Connect with us

Health

Even healthy processed food may not be good for your weight loss journey: Study



New Delhi, Aug 5
Following a healthy diet to lose weight? Make sure it's minimally processed, suggests a study, which showed that reducing processing could help to sustain a healthy weight.

In a first, researchers from the University College London (UCL) nutritionally matched minimally processed (MPF) and ultra-processed (UPF) diets.

The results, published in the journal Nature Medicine, showed that participants lost twice as much weight eating minimally processed foods compared to ultra-processed foods.

“The primary outcome of the trial was to assess percentage changes in weight, and on both diets, we saw a significant reduction, but the effect was nearly double on the minimally processed diet,” said Dr Samuel Dicken, first author of the study from the UCL Centre for Obesity Research.

The trial split 55 adults into two groups. One group started with an eight-week diet of MPF, such as overnight oats or homemade spaghetti Bolognese.

After a four-week ‘washout’ period during which participants went back to their normal diet, they switched to a diet of UPF, such as breakfast oat bars or a lasagne ready meal. The other group completed the diets in the opposite order. In total, 50 participants completed at least one diet.

After eight weeks on each diet, both groups lost weight, likely as a result of the improved nutritional profile of what they were eating compared to their normal diet. However, this effect was higher (2.06 per cent reduction) on the MPF diet compared to the UPF diet (1.05 per cent reduction).

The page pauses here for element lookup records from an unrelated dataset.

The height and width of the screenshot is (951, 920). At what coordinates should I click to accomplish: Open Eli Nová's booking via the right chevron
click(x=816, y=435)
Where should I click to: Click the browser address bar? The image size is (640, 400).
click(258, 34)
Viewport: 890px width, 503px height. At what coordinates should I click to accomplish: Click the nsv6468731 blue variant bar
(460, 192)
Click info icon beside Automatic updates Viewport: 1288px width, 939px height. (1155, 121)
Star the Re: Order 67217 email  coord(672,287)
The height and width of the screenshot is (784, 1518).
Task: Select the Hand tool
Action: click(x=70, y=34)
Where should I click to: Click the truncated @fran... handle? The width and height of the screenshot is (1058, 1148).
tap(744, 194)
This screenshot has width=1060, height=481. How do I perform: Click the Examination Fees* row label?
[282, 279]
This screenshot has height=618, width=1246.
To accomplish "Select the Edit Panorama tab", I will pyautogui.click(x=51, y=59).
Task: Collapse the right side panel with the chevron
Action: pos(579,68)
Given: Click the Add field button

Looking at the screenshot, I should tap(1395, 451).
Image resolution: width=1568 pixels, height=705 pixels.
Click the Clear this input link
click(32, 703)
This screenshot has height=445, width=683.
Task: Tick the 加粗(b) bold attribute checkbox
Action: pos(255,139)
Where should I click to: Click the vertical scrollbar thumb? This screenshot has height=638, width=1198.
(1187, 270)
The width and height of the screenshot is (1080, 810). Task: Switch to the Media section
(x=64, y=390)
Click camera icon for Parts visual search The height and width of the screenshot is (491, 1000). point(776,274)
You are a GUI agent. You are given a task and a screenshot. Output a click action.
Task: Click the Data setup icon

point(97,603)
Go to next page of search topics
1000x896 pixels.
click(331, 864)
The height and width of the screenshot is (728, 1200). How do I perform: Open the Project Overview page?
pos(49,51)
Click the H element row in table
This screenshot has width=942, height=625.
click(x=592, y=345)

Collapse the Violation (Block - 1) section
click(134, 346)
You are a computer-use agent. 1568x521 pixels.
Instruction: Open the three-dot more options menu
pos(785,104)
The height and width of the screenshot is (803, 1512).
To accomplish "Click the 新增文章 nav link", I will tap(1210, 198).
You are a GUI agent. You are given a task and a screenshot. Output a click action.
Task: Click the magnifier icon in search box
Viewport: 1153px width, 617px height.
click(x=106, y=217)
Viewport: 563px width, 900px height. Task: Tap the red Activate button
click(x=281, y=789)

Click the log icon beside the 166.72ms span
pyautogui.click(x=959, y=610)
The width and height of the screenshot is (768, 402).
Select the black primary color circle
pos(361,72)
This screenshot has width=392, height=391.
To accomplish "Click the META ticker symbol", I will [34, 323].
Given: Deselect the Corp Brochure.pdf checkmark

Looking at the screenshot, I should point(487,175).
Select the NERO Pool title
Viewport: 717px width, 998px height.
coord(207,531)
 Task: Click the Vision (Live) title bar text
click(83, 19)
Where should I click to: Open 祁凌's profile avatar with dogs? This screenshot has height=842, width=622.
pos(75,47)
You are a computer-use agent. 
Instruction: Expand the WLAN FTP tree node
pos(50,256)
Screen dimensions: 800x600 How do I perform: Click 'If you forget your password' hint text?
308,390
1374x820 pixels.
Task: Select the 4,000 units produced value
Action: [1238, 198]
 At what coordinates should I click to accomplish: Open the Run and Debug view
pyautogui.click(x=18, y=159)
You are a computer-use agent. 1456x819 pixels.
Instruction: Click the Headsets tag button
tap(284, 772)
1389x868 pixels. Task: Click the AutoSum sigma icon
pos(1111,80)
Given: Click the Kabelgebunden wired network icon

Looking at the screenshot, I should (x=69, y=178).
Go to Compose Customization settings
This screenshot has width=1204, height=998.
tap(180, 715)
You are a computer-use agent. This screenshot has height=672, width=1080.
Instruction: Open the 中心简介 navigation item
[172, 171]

The greater weight loss experienced on the MPF diet came from reductions in fat mass and total body water, with no change in muscle or fat-free mass, indicating a healthier body composition overall, explained the researchers.

Further, there were also significantly greater improvements in the number of cravings and ability to resist them (craving control).

On the MPF diet compared to the UPF diet, participants reported a two-fold greater improvement in overall craving control, a four-fold greater improvement in craving control for savoury food, and an almost two-fold greater improvement in resisting whichever food they most craved.

The study "underlines the need to shift the policy focus away from individual responsibility and on to the environmental drivers of obesity, such as the influence of multinational food companies in shaping unhealthy food environments", said Professor Chris van Tulleken, from UCL Division of Infection and Immunity.